# Action item
Output the part of the study methods text starting with "A total of 40" and going on through "adverse events occurred.", copied word for word.
Exercise passage START
A total of 40 consecutive patients who received conventional medical therapy for CAD were recruited at the Tachikawa General Hospital. Patients were randomized into the dapagliflozin and conventional treatment groups. Group allocation was managed by an independent administrator. Thereafter, the addition of any medication was chosen. In the dapagliflozin group, only dapagliflozin was newly prescribed with medications before the allocation, while in the conventional treatment groups, oral hypoglycemic drugs except SGLT-2 inhibitors were newly prescribed with medications before the allocation. During the 6 months, the treatment regimen remained unchanged, except when unacceptable hyperglycemia, hypoglycemia, or adverse events occurred.
Patients who satisfied the following inclusion criteria were eligible for enrollment:  HbA1c level ≥ 6.5%, despite treatment with only diet and exercise therapy, or treatment with a combination of oral antidiabetic agents. Patients were excluded if they had age ≥ 75 years, insulin therapy, atrial fibrillation, iodine-based contrast agent allergy, renal insufficiency (estimated glomerular filtration rate < 45 mL/min/1.73 m2), chronic inflammatory disease, or coronary artery bypass graft surgery. Risk factors included were hypertension (oral treatment with antihypertensive drugs or documented history), hypercholesterolemia (oral treatment with lipid-lowering drugs or a total cholesterol measurement > 220 mg/dL), and cigarette smoking.
EAT volume was measured with multislice CT at baseline and 6 months after the randomization of patients. Similarly, blood samples were taken at baseline and 6 months later. The study protocol was approved by the institutional ethics committee of Tachikawa General Hospital, and written informed consent was obtained from all patients.
Definition of CAD
Documented CAD encompassed one or more of the following: stable angina pectoris that was diagnosed with stress electrocardiology, or radioisotope or coronary angiography; previous acute coronary syndrome including unstable angina, and myocardial infarction that was diagnosed with coronary angiography and treated with percutaneous coronary intervention. However, the patients who underwent percutaneous coronary intervention for acute coronary syndrome, received optimal medical therapy and were enrolled 6 months after initial percutaneous coronary intervention.
Blood samples were taken from the antecubital vein after a minimum of 12 h of fasting to determine serum levels of lipids [triglyceride (TG), high-density lipoprotein cholesterol (HDL), and low-density lipoprotein (LDL)], HbA1c [National Glycohemoglobin Standardization Program], insulin, and brain natriuretic peptide (BNP). In addition, samples of morning midstream urine were collected to evaluate the albumin/creatinine ratio. PAI-1 and TNF-α levels were measured at SRL (Tokyo, Japan), TNF-α was measured by an enzyme-linked immunosorbent assay using a commercial kit according to the manufacturer’s recommended protocol. Protein levels of total PAI-1 were determined using an LPIA-PAI test. Interactive, 24-variable model homeostatic model assessment insulin resistance-2 (iHOMA2%S) was measured as an index of insulin resistance based on a previous report . In addition, HOMA-IR was calculated based on the following formula: HOMA-IR = [fasting serum insulin (μU/mL) × fasting blood sugar (mg/dL)/405].
Exercise passage END
Given records START
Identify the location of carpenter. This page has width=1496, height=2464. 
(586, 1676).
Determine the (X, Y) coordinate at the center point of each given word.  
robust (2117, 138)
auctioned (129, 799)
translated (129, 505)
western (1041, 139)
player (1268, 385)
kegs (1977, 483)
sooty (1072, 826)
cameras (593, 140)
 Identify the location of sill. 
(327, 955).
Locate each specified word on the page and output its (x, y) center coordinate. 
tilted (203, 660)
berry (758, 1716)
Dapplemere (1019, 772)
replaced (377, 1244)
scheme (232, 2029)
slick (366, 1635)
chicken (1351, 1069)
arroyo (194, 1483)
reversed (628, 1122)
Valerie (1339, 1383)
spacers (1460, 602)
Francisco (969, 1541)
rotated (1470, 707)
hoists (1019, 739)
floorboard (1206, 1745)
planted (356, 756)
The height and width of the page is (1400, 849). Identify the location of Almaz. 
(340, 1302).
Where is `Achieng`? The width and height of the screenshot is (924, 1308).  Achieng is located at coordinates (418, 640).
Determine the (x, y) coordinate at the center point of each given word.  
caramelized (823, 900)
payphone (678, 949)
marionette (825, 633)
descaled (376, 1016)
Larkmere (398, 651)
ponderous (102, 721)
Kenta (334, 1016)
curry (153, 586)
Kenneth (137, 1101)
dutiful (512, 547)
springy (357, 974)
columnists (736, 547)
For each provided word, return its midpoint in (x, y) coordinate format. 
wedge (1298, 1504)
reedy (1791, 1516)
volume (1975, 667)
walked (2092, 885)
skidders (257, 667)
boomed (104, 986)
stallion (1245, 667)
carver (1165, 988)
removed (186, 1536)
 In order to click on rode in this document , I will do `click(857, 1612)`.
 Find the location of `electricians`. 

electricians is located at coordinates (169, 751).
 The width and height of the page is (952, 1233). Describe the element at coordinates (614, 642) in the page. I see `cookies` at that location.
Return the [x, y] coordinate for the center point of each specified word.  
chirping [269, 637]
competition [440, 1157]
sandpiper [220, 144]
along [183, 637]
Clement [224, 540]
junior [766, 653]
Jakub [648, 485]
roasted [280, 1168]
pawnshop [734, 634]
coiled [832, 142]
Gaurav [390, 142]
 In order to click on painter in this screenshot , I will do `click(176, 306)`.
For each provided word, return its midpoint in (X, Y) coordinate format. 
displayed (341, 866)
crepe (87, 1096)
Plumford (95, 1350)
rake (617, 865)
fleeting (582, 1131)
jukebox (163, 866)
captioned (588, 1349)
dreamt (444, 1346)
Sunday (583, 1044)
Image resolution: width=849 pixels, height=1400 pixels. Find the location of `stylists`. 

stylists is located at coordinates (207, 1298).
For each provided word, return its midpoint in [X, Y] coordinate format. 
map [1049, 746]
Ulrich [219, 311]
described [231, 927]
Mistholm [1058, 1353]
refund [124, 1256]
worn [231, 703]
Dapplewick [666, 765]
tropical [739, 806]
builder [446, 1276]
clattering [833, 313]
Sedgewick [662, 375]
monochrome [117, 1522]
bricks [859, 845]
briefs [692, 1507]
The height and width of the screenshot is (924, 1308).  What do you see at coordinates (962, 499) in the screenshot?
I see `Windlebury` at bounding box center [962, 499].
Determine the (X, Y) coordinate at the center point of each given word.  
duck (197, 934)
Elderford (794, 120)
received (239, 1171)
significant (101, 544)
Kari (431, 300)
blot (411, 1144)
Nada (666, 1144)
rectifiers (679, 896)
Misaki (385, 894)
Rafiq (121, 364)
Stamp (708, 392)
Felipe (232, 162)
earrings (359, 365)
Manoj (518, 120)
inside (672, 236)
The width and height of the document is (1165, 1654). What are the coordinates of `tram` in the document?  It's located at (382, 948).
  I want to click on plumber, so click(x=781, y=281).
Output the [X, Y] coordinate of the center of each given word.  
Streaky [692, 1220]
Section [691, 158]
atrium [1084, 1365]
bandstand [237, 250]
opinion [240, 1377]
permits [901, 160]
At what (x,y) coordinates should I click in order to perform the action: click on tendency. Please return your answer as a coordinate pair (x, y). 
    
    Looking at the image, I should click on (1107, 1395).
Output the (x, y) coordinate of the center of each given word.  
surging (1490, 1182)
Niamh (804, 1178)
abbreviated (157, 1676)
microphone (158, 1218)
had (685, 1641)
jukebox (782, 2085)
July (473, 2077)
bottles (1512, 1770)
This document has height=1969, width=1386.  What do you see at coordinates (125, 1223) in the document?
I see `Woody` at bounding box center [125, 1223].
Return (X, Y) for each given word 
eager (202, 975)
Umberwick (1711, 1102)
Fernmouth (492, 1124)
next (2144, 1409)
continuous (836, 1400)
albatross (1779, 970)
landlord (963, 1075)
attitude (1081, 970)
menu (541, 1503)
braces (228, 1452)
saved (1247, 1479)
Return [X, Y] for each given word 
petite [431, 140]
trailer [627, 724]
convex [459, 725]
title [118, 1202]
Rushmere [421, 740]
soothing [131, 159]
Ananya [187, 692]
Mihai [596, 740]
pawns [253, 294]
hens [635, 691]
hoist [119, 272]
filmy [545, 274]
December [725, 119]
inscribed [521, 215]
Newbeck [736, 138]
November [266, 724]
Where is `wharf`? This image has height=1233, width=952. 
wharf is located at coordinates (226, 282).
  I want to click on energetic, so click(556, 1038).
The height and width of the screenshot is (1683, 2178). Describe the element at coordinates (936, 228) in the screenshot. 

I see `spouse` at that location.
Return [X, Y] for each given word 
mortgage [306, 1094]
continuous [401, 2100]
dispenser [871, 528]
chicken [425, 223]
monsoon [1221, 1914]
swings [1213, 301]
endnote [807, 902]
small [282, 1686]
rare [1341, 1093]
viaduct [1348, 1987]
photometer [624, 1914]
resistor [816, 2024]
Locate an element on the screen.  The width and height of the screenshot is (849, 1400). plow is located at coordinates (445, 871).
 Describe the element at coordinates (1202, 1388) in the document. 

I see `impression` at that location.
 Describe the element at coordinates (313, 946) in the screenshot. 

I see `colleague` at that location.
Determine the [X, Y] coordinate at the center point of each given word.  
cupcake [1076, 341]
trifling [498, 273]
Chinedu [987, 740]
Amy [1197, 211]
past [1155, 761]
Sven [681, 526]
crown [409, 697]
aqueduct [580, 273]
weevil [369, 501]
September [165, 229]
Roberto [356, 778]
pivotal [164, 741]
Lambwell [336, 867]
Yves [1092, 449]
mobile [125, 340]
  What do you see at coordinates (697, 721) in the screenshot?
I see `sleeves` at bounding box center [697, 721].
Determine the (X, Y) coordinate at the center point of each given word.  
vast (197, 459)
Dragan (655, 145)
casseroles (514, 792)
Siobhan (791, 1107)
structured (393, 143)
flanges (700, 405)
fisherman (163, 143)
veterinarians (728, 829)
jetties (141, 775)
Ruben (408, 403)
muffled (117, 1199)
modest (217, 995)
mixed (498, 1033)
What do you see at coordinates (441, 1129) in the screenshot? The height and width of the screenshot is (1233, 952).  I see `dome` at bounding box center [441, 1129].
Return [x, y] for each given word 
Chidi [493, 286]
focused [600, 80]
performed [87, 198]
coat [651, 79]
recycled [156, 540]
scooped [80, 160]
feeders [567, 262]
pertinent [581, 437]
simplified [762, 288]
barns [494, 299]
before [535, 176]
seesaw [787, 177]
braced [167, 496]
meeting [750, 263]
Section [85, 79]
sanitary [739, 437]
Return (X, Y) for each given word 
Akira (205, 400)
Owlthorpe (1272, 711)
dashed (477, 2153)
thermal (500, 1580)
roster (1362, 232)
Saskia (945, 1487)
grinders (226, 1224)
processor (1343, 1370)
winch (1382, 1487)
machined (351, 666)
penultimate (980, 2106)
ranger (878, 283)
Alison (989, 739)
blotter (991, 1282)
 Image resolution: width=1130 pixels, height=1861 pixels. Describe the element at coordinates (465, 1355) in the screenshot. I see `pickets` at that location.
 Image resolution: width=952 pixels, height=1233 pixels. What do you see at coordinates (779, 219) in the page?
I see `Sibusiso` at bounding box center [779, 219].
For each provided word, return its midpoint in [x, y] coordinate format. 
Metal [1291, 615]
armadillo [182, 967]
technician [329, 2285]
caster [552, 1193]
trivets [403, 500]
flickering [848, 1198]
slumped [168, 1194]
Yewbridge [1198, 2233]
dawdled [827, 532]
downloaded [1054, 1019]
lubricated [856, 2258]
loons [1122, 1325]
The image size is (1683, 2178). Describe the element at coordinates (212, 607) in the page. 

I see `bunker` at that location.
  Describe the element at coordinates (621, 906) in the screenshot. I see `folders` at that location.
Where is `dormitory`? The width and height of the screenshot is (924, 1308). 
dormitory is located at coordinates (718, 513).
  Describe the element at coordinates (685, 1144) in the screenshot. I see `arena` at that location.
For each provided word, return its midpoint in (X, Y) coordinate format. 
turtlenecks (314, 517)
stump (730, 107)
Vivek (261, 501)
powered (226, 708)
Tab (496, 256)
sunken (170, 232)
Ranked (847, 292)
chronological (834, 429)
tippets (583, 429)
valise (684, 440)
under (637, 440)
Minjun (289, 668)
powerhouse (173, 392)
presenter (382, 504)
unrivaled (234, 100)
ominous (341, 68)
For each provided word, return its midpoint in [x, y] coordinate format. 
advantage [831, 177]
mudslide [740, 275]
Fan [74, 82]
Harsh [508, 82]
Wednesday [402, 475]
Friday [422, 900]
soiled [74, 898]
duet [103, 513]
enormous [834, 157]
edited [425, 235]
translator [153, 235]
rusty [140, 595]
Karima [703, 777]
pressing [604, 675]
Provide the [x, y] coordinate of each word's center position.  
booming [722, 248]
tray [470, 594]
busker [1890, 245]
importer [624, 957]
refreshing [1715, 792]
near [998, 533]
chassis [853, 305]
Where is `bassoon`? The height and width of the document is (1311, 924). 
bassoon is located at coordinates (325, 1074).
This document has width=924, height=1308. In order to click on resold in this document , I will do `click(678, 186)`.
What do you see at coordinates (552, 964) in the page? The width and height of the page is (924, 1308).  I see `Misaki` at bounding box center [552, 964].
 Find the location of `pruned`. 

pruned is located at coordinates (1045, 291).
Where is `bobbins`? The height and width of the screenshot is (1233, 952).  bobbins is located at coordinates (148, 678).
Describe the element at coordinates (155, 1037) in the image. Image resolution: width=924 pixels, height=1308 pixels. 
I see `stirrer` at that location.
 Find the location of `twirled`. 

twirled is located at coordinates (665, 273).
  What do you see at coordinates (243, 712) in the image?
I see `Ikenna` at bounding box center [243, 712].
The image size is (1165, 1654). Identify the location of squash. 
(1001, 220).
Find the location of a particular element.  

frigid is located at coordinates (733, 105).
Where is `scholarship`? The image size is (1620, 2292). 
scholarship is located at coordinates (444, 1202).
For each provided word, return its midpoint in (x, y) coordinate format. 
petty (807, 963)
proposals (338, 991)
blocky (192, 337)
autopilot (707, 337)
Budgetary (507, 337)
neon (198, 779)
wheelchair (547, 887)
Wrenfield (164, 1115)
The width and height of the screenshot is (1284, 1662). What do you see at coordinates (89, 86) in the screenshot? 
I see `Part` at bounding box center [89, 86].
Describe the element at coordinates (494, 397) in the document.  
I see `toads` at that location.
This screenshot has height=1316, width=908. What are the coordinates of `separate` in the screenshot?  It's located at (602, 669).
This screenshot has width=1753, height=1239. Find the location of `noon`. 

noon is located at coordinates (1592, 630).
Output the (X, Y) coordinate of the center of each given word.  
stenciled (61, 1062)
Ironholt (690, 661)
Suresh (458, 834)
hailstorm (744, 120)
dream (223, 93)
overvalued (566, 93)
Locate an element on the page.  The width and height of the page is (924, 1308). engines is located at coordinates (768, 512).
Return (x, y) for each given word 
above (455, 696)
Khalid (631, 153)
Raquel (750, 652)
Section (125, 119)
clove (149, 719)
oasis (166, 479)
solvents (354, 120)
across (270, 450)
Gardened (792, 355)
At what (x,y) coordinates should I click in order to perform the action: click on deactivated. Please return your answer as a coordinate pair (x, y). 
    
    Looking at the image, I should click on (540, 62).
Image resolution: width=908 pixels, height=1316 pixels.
Given records END
# Final answer
A total of 40 consecutive patients who received conventional medical therapy for CAD were recruited at the Tachikawa General Hospital. Patients were randomized into the dapagliflozin and conventional treatment groups. Group allocation was managed by an independent administrator. Thereafter, the addition of any medication was chosen. In the dapagliflozin group, only dapagliflozin was newly prescribed with medications before the allocation, while in the conventional treatment groups, oral hypoglycemic drugs except SGLT-2 inhibitors were newly prescribed with medications before the allocation. During the 6 months, the treatment regimen remained unchanged, except when unacceptable hyperglycemia, hypoglycemia, or adverse events occurred.